• Problem requirements: Transcribe the tail of the listing: start at the line containing "Task: Open text alignment dropdown in editor" and stop after the last line, keeping every character as is and adding nothing.

• Input:

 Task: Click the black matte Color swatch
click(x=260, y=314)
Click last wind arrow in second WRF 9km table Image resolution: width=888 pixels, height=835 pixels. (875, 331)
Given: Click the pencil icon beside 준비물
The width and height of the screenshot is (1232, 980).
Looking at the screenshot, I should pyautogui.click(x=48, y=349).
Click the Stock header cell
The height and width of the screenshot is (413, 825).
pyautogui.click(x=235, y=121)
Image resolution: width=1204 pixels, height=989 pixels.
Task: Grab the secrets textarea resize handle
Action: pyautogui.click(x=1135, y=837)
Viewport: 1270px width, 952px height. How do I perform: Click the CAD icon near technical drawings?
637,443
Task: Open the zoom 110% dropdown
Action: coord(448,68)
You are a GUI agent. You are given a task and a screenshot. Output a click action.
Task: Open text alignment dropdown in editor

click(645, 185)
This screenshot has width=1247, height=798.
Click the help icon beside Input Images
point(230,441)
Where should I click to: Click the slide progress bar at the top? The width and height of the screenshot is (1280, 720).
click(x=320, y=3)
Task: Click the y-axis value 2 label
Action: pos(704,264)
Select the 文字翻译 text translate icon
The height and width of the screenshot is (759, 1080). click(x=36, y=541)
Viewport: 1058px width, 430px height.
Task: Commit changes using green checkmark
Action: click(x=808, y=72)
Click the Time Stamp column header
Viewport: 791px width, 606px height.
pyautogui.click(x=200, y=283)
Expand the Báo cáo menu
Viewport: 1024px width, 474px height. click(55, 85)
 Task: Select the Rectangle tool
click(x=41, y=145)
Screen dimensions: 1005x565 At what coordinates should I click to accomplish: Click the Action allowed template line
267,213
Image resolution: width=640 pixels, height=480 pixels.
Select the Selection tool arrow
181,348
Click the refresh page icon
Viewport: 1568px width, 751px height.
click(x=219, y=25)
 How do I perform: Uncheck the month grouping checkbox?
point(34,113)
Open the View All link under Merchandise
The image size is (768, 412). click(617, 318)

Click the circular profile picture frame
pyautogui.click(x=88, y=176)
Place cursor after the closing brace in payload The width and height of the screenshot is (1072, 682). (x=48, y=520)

• Solution to the problem:
Task: Open text alignment dropdown in editor

click(645, 185)
This screenshot has width=1247, height=798.
Click the help icon beside Input Images
point(230,441)
Where should I click to: Click the slide progress bar at the top? The width and height of the screenshot is (1280, 720).
click(x=320, y=3)
Task: Click the y-axis value 2 label
Action: pos(704,264)
Select the 文字翻译 text translate icon
The height and width of the screenshot is (759, 1080). click(x=36, y=541)
Viewport: 1058px width, 430px height.
Task: Commit changes using green checkmark
Action: click(x=808, y=72)
Click the Time Stamp column header
Viewport: 791px width, 606px height.
pyautogui.click(x=200, y=283)
Expand the Báo cáo menu
Viewport: 1024px width, 474px height. click(55, 85)
 Task: Select the Rectangle tool
click(x=41, y=145)
Screen dimensions: 1005x565 At what coordinates should I click to accomplish: Click the Action allowed template line
267,213
Image resolution: width=640 pixels, height=480 pixels.
Select the Selection tool arrow
181,348
Click the refresh page icon
Viewport: 1568px width, 751px height.
click(x=219, y=25)
 How do I perform: Uncheck the month grouping checkbox?
point(34,113)
Open the View All link under Merchandise
The image size is (768, 412). click(617, 318)

Click the circular profile picture frame
pyautogui.click(x=88, y=176)
Place cursor after the closing brace in payload The width and height of the screenshot is (1072, 682). (x=48, y=520)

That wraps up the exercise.